GOAL 1: Can you copy the records word for word, starting at the first line of the records and ending at the line that contains "Action: tap(114, 50)"?

The Cut

Blog: The revolutionary pension freedoms introduced in April allow employees to transfer out of their employer’s defined benefit pension schemes and take benefits as cash rather than pension.  

Meanwhile, recent moves in bond markets have caused both transfer values and the pension liabilities on companies’ balance sheets to balloon higher than ever, presenting an opportunity for employers. 

By helping pension scheme members to take advantage of the new flexibilities, and take their money from the company’s pension scheme, the member may be able to get a generous transfer value while the company gets to reduce its pensions risk.

But there are threats and risks from the new freedoms: members may be tempted into bad decisions, get hit by complex tax rules, or fall foul of pension liberation scams. Therefore the challenge for companies is to take advantage of the new rules responsibly.

It’s early days, but we are already seeing significant market developments. Some schemes are seeing a 10-fold increase in requests for transfers, although this is from a low base. 

As expected, the opportunity to take benefits flexibly is turning out to be most popular for two groups of people: those with the smallest and largest pensions. 

Insurers tell us that each week they are already seeing tens of thousands of investors take their money as cash, particularly those with smaller pots.

GOAL 2:
Do these statements agree with the blog on pension freedoms? Answer yes or no for each, quoting the deciding words from the blog.
(a) The pension freedoms were introduced in April.
(b) Some schemes are seeing a 10-fold increase in transfer requests from an already high base.
(c) Insurers say the investors taking their money as cash are particularly those with larger pots.

GIVEN INFORMATION:

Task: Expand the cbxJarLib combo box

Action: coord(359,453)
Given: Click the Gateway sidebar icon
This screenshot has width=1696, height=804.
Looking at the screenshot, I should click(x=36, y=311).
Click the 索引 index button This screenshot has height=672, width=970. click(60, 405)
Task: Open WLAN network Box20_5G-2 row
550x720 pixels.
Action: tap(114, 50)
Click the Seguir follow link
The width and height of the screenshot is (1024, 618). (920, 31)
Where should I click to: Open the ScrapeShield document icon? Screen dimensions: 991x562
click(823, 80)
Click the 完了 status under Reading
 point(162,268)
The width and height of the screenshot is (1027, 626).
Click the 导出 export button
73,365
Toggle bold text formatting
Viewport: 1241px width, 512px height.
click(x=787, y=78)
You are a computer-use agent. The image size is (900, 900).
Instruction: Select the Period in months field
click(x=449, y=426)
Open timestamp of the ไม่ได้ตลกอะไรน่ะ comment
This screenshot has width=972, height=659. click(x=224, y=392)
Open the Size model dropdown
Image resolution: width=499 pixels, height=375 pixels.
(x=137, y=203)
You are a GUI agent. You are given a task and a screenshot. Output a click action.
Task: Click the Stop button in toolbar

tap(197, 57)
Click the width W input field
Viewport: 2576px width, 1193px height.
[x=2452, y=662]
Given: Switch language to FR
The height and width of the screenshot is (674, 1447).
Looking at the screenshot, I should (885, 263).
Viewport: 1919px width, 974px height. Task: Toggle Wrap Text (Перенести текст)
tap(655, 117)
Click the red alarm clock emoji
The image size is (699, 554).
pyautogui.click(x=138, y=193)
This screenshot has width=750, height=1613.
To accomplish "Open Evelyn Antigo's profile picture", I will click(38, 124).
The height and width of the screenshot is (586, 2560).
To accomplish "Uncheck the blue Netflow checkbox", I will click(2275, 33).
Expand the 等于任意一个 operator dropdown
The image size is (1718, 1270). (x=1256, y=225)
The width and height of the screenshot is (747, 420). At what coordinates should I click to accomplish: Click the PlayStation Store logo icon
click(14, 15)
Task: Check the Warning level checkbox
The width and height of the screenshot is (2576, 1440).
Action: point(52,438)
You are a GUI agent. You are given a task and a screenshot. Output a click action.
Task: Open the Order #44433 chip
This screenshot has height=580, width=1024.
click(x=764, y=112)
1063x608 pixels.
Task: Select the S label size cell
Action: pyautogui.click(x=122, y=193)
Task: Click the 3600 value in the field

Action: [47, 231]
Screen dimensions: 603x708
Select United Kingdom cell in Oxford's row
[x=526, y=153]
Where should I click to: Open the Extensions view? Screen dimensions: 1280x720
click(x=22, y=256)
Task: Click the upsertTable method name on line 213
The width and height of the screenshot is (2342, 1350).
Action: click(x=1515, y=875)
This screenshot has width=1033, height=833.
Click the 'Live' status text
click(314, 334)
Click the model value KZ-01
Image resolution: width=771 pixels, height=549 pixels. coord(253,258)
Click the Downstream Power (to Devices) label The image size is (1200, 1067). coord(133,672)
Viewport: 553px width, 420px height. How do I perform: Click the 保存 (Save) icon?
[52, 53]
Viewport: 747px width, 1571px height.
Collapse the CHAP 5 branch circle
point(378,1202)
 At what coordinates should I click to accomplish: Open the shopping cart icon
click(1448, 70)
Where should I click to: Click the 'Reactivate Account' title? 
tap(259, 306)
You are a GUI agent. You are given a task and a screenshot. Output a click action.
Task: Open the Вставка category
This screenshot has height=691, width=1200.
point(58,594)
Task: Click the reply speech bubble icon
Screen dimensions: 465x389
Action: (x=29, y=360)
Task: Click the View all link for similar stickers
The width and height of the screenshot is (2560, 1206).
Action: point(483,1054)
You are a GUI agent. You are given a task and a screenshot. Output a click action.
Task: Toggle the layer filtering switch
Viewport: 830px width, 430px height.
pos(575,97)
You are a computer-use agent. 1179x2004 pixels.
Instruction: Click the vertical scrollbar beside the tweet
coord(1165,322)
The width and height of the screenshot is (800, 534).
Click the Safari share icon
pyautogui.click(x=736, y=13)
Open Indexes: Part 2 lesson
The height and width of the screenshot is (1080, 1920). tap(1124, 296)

CORRECT RESPONSE 1:
Task: Expand the cbxJarLib combo box

Action: coord(359,453)
Given: Click the Gateway sidebar icon
This screenshot has width=1696, height=804.
Looking at the screenshot, I should click(x=36, y=311).
Click the 索引 index button This screenshot has height=672, width=970. click(60, 405)
Task: Open WLAN network Box20_5G-2 row
550x720 pixels.
Action: tap(114, 50)

CORRECT RESPONSE 2:
(a) Yes: "The revolutionary pension freedoms introduced in April"
(b) No: "although this is from a low base"
(c) No: "particularly those with smaller pots"